15 December 2008 (*)

(Community trade mark – Application for renewal of Community word mark ‘ADDIS’ – Time-limit for bringing proceedings – Manifest inadmissibility)

In Case T‑253/08,

Addis Group Ltd, established in Bridgend (United Kingdom), represented by S.F. Ryan, Solicitor,

applicant,

v

Office for Harmonisation in the Internal Market (Trade Marks and Designs) (OHIM),

defendant,

ACTION brought against the decision of the First Board of Appeal of OHIM of 2 April 2008 (Case R 1017/2007‑1) relating to an application for restitutio in integrum and renewal of the Community word mark ‘ADDIS’,

THE COURT OF FIRST INSTANCE OF THE EUROPEAN COMMUNITIES (Fourth Chamber),

composed of O. Czúcz, President, I. Labucka (Rapporteur) and K. O’Higgins, Judges,

Registrar: E. Coulon,

makes the following

Order

 Procedure and forms of order sought by the applicant

1        The applicant brought this action by application lodged at the Registry of the Court of First Instance on 27 June 2008.

2        The applicant claims that the Court should:

–        annul the contested decision;

–        order OHIM to grant the application for restitutio in integrum relating to the trade mark ‘ADDIS’;

–        order OHIM to pay the costs.

 Law

3        Under Article 111 of the Rules of Procedure of the Court of First Instance, where the action is manifestly inadmissible, the Court of First Instance may, by reasoned order, and without taking further steps in the proceedings, give a decision on the action.

4        In the present case, the Court has sufficient information in the documents on the file and will, pursuant to that article, give its decision on the action without taking further steps in the proceedings.

5        Under Article 63(5) of Council Regulation (EC) No 40/94 of 20 December 1993 on the Community trade mark (OJ 1994 L 11, p. 1), as amended, an action against a decision of a Board of Appeal of OHIM must be brought within two months of the date of notification of that decision. According to Article 102(2) of the Rules of Procedure, prescribed time-limits are to be extended on account of distance by a single period of 10 days.

6        According to settled case-law, that time-limit for bringing proceedings is a matter of public policy, since it was established in order to ensure that legal positions are clear and certain and to avoid any discrimination or arbitrary treatment in the administration of justice, and the Community judicature must ascertain of its own motion whether it was observed (see, with regard to the time-limit referred to in the fifth paragraph of Article 230 EC, Case C‑246/95 Coen [1997] ECR I‑403, paragraph 21, and Joined Cases T‑121/96 and T‑151/96 Mutual Aid Administration Services v Commission [1997] ECR II‑1355, paragraphs 38 and 39).

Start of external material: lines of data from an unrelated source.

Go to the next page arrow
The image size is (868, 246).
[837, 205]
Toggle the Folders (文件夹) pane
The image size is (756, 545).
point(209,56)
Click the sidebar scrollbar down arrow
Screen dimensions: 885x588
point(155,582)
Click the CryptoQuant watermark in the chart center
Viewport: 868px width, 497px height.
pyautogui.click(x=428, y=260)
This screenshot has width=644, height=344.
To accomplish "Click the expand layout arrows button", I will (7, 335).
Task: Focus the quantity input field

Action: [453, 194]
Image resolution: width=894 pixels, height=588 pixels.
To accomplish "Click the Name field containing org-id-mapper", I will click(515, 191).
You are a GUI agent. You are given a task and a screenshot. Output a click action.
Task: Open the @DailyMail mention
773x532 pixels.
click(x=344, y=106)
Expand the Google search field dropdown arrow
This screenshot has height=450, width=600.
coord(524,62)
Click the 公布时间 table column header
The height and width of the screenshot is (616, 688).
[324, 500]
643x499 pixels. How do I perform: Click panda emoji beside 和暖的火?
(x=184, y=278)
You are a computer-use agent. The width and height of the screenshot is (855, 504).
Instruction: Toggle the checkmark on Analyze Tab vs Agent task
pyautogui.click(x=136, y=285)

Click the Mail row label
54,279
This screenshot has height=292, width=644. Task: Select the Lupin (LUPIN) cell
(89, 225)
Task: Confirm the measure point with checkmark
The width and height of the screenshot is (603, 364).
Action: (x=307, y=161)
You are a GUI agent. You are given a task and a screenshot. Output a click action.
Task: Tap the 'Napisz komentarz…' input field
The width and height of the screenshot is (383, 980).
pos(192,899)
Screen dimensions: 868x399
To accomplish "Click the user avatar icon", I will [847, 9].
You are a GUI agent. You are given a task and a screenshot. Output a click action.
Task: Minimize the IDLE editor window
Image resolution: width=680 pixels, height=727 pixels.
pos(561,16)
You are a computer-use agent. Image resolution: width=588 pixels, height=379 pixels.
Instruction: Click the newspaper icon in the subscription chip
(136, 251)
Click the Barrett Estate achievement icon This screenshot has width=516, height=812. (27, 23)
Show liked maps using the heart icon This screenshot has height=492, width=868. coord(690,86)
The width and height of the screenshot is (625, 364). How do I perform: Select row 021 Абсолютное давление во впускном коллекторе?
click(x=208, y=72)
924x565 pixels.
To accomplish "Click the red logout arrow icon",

7        In the present case, it is apparent from the documents in the case that the contested measure was notified to the applicant on 16 April 2008. In accordance with Article 101(1)(a) and (b) and Article 102(2) of the Rules of Procedure, the time-limit for bringing proceedings expired on 26 June 2008, including the extension on account of distance.

8        It is true that the application was received at the Court Registry by telefax on 16 June 2008, before the expiry of the time-limit for bringing proceedings.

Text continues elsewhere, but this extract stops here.